— Instrucción —
Responde, por favor: según el texto sobre el taller de alfarería de la familia Ayala, ¿quién le enseñó a Carlos a trabajar el barro?

— Texto proporcionado —
-=-=-=-=-
-Por Asaid Castro
Morelia, Michoacán – En el pequeño taller de la familia Ayala, se encuentran Carlos y Marian, donde el olor a barro fresco recibe a quien cruza la puerta verde de su casa, en la tenencia de Capula; este espacio íntimo, templado y sencillo, es donde el barro cobra vida en sus manos, transformado en figuras únicas.
Carlos, de 29 años, halló en el barro un sustento y un legado que comenzó con figuras sencillas y, de a poco, fue perfeccionando sus habilidades, formando desde pequeños animales hasta grandes catrinas. Jugando con el barro, moldeó sus propias figuras; el conocimiento de su padre lo guió en cada detalle, como quien moldea no solo una pieza, sino una identidad.
“Mi papá fue quien me enseñó a trabajar el barro (…). Es un orgullo, porque no cualquiera tiene ni la paciencia ni el tiempo para dedicarle al barro, que siempre nos ha mantenido un poco sucios”, explica Carlos mientras moldea un gallo de pelea que después sostendrá un catrín.
Marian, su esposa, se unió al taller durante la pandemia, al no haber muchas oportunidades de trabajo; junto a Carlos, se transformó en una alfarera, un oficio que ambos creen se puede aprender con paciencia y esperan, también, poder transmitir a sus hijos.
-=-=-=-=-
— Datos proporcionados —
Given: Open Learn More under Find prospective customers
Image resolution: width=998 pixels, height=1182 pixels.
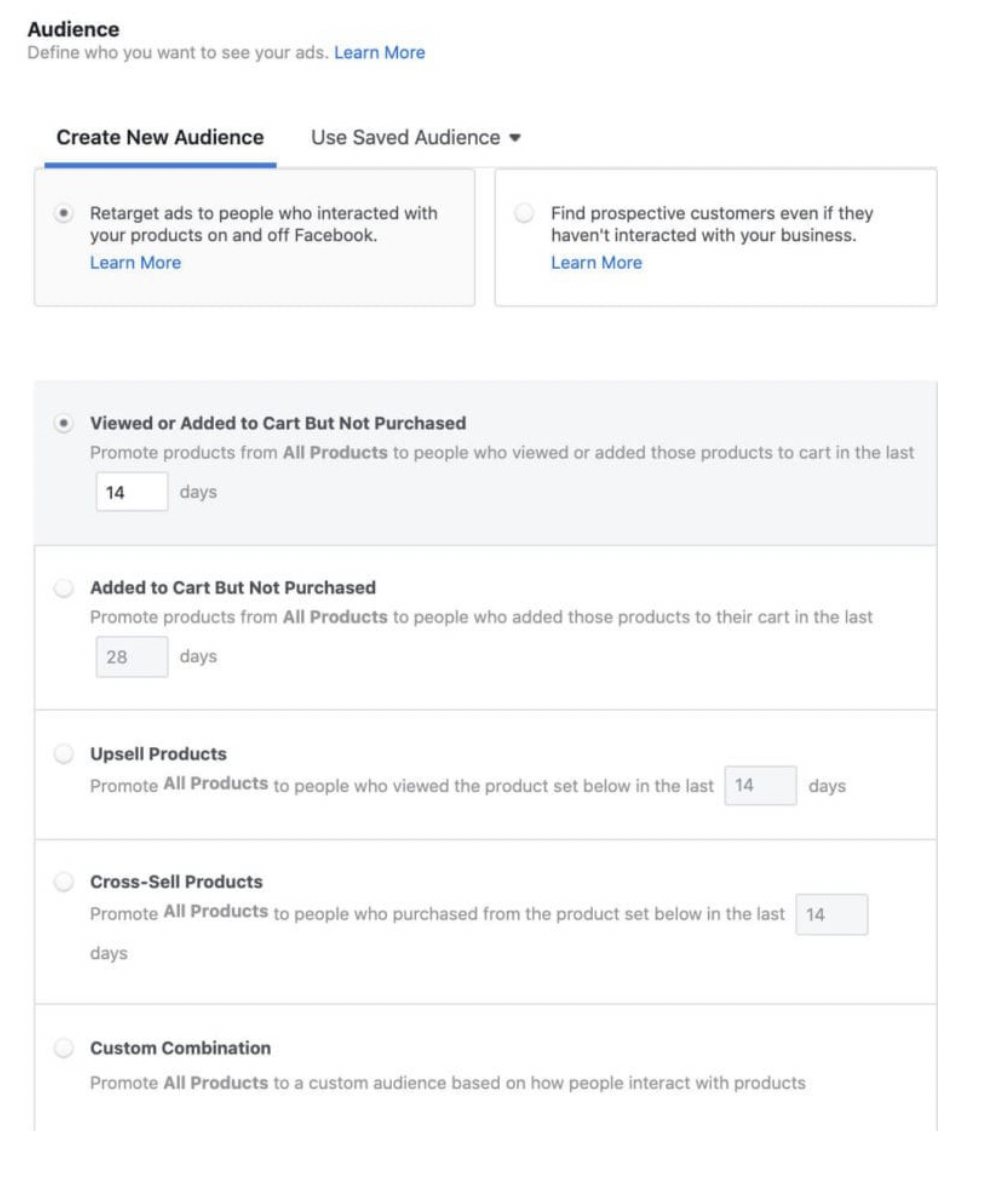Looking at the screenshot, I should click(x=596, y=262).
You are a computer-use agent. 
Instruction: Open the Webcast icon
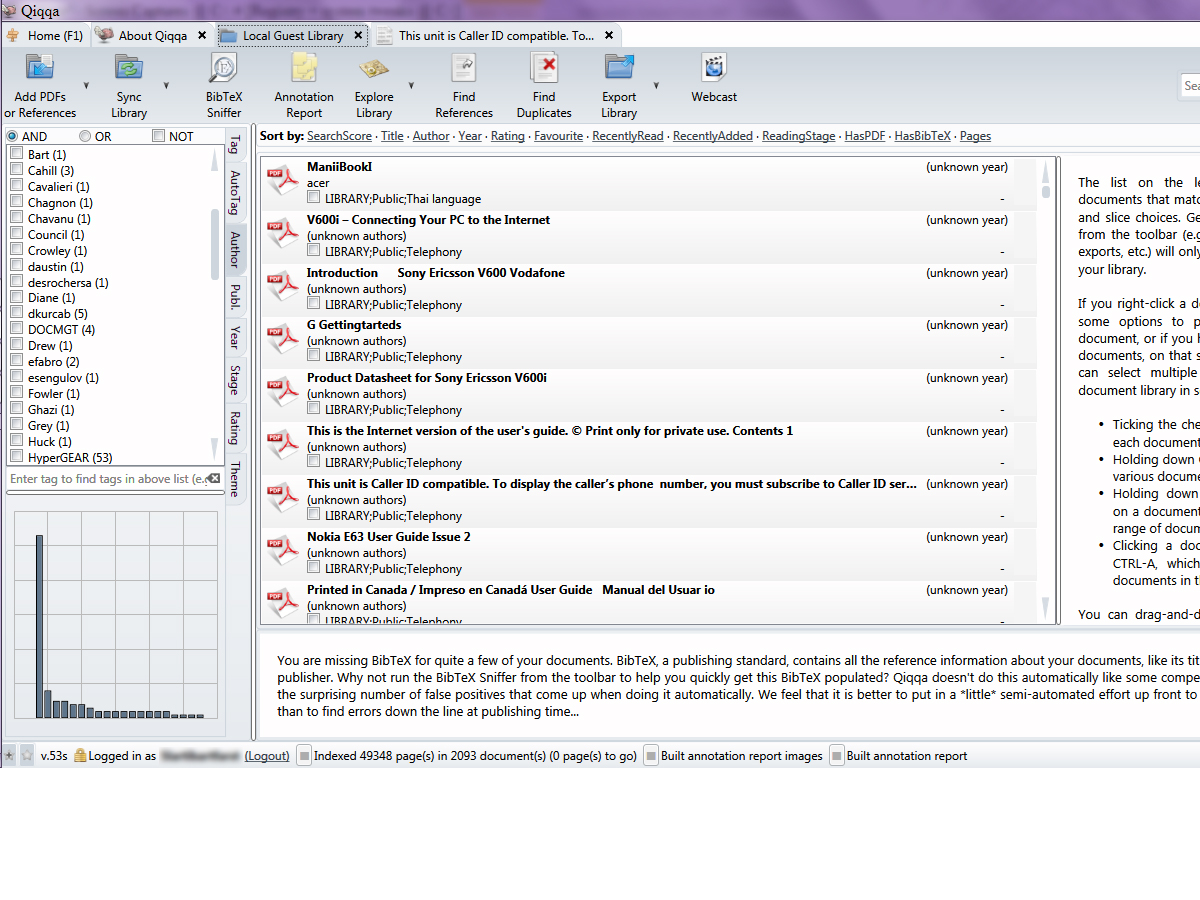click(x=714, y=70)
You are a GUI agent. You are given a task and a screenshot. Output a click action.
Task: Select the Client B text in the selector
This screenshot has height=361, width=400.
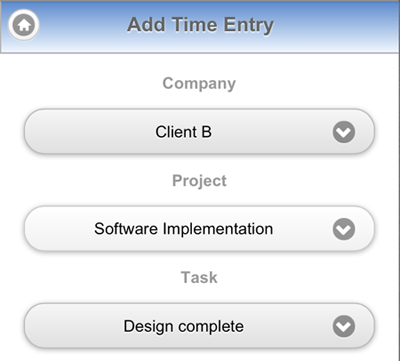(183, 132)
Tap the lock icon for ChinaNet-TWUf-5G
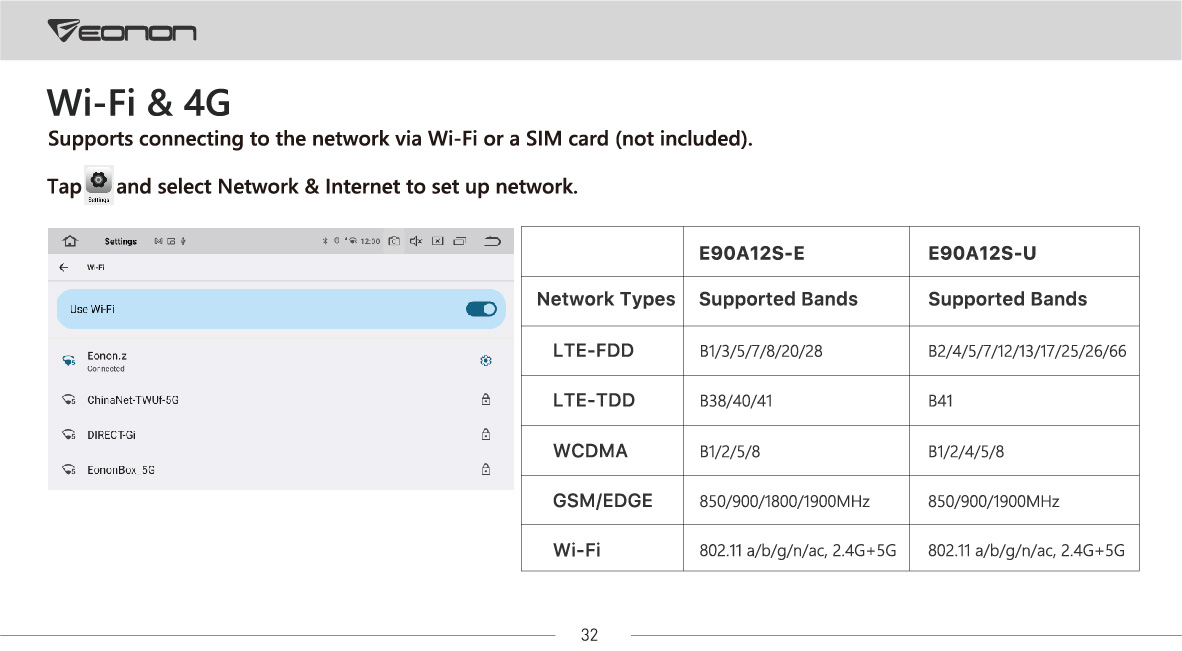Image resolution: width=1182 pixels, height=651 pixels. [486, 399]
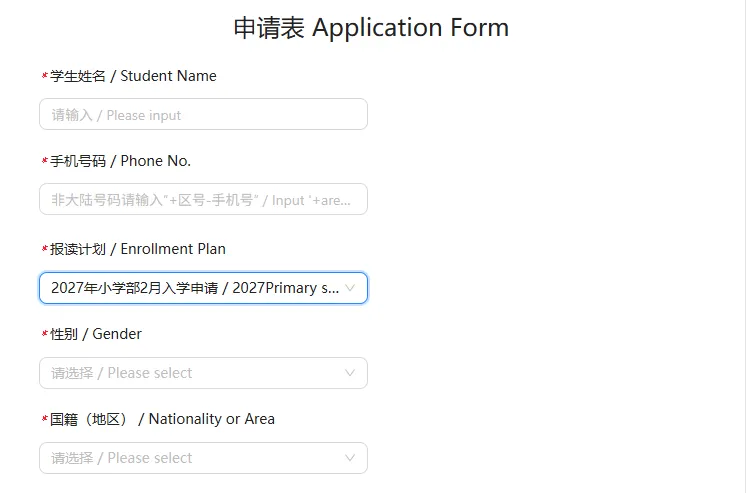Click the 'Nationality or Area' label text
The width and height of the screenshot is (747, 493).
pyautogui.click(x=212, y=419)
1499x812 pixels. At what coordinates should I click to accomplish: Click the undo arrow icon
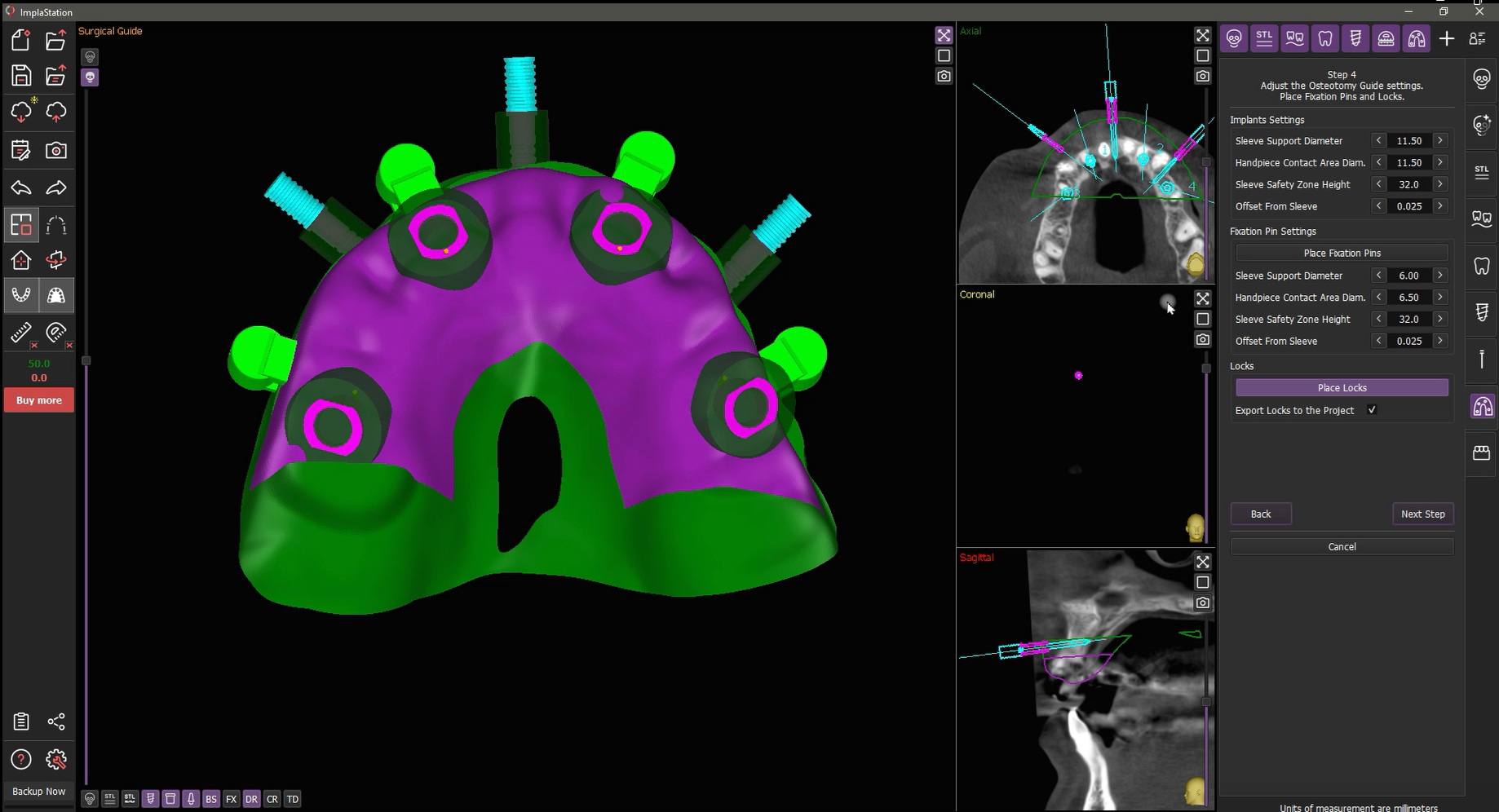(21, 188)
-=-=-=-=-
— Solución —
Su papá.